COISAS DO BRASIL: A baixa política X o bom
debate
Se o governante fosse
tomar decisões conforme o grau de aprovação popular e não pelas convicções de
fazer as escolhas certas para o benefício da maioria da sociedade, poderia ser
levado a fazer um governo esquizofrênico e sem rumo. Sondagens de popularidade
(nas ruas, casas, com pesquisas telefônicas ou nos gabinetes dos congressistas)

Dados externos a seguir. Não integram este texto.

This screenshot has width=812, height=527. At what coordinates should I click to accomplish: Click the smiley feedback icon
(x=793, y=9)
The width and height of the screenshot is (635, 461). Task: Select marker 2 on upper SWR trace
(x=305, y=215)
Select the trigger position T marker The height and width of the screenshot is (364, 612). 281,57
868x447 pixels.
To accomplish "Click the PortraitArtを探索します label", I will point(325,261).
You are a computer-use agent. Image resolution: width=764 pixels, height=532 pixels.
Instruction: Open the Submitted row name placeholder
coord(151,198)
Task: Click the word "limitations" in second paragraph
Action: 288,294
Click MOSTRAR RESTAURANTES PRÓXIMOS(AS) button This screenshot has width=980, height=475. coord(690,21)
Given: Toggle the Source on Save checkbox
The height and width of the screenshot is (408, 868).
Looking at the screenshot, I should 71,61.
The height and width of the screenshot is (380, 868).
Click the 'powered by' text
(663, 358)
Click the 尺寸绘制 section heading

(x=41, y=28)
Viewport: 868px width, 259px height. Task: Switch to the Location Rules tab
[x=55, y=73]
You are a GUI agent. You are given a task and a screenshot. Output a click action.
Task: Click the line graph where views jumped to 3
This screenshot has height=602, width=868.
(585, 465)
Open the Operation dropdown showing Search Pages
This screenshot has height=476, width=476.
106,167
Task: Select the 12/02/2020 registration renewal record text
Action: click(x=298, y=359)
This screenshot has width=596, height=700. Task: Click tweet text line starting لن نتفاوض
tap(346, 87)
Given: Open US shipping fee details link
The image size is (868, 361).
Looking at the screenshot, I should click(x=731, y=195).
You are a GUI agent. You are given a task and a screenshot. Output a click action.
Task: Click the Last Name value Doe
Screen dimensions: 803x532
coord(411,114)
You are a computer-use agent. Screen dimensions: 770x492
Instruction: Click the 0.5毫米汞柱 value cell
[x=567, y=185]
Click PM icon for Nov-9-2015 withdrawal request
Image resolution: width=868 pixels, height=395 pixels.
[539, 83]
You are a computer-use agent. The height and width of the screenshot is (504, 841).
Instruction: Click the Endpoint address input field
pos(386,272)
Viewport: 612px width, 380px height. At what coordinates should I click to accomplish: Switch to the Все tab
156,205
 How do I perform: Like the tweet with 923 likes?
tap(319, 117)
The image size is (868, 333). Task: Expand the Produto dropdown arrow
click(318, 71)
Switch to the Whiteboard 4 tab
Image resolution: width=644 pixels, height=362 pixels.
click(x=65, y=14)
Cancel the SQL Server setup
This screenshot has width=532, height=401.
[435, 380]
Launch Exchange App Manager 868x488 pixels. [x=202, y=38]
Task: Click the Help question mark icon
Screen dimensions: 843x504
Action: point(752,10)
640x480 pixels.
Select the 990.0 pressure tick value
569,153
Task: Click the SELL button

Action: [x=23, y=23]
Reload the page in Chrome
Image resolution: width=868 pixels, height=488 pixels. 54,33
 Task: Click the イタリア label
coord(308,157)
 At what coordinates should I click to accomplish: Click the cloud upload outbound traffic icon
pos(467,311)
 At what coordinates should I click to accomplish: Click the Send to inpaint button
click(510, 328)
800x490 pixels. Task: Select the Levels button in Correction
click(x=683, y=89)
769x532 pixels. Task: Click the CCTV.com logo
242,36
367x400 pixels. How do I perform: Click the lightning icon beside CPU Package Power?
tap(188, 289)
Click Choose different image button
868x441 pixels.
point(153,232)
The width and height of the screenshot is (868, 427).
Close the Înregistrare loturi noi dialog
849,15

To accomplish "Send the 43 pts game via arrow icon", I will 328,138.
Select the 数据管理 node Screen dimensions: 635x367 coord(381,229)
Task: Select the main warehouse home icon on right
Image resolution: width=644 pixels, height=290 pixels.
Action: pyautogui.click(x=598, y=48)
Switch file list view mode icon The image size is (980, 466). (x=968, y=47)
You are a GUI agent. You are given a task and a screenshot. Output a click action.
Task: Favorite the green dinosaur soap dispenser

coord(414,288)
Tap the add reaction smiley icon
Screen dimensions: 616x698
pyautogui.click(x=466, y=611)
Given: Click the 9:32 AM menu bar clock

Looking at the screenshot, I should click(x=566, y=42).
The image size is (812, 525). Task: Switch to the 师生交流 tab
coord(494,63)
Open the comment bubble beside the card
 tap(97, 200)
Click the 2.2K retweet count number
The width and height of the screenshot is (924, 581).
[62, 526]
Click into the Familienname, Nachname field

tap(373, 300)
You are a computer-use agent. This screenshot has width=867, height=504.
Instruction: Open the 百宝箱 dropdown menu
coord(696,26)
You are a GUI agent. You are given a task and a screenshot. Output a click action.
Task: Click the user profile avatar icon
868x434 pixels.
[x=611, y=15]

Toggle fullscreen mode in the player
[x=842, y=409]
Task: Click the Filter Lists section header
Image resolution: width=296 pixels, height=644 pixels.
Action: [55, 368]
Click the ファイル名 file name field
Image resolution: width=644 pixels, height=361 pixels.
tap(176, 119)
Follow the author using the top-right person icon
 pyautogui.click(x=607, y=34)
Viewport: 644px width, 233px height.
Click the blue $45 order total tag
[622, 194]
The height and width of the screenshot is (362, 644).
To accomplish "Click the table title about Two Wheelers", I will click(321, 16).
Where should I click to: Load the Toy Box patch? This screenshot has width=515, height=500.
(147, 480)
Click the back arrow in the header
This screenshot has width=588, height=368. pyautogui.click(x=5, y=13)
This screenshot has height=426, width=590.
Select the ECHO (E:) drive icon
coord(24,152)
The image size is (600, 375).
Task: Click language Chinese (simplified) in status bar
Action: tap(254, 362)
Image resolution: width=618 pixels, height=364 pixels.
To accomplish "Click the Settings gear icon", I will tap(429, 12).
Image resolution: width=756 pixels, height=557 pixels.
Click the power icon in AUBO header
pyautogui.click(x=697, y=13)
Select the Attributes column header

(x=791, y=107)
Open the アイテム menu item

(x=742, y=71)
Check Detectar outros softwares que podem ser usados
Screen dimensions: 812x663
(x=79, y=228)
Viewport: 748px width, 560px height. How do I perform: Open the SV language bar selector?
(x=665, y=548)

ajudam, mas têm valor relativo. Já dizia Magalhães Pinto, fundador do Banco
Nacional e que foi governador de Minas Gerais: “Política é como nuvens; cada
hora tem uma feição”. Sugiro um processo de autocrítica permanente. Em vez de
emas ou faisões e outras aves exóticas ou adoráveis cachorros vira-latas,
papagaios e araras, que tal espalhar um bando de galinhas d’angola para ciscar
e catar bichos pelo jardim acordando os governantes com uma reflexão crítica:
“Tô fraco, tô fraco”. Ah, se alguns jogadores de futebol, cantores, políticos e
personalidades fizessem esse “gargarejo” matinal no ego, seria muito mais fácil
enfrentar a realidade, sem viajar na maionese, ou cair numa casca de banana
qualquer.
O presidente Lula
cedeu à tentação de governar sob aplausos fáceis recebidos na sacada quando
demonstrou sua inclinação a vetar a tributação sobre as compras de pacotes de
produtos importados até o valor de US$ 50, porque ficou amolecido pelas
reclamações da esposa, Janja da Silva, de que gosta de fazer “comprinhas” pelos
sites chineses (Shein, Shopee e Ali Express), e para sensibilizar o presidente
da Câmara, Arhur Lira (PP-AL), a ajuda-lo a sair da sinuca de bico, arrematou:
“a filha do Lira também gosta das comprinhas”.
Como presidente da
República, a principal entidade do Estado brasileiro, o comandante do Executivo
deveria ter em mente que o Estado democrático surgiu na Inglaterra, em 1290,
quando os Lordes (senhores de terra e de aldeias) se insurgiram contra as crescentes
cobranças de impostos pelo Rei, para custear a corte e seu exército, e
elaboraram a Carta Magna, delimitando as fronteiras entre o reino e os cidadãos
(os Lordes eram a elite da sociedade, com poder inferior ao Clero). Os Estados
modernos, depois de a Revolução Francesa adotar o lema da “Liberté, Egalité e
Fraternité”, aperfeiçoaram a atividade de tributação para que o Estado -
exercendo o papel de fiscal e árbitro da distribuição da carga tributária entre
indivíduos e atividades econômica em troca da prestação de serviços à
comunidade - possa corrigir distorções que o funcionamento do mercado não é
capaz de resolver.
Os defensores do
liberalismo e do Estado mínimo sonham com um mundo sem impostos – ou que a
carga de impostos recaia sobre o vizinho ou sobre o concorrente. Outros
defendem o paroxismo egoísta de se livrar da responsabilidade fiscal sonegando.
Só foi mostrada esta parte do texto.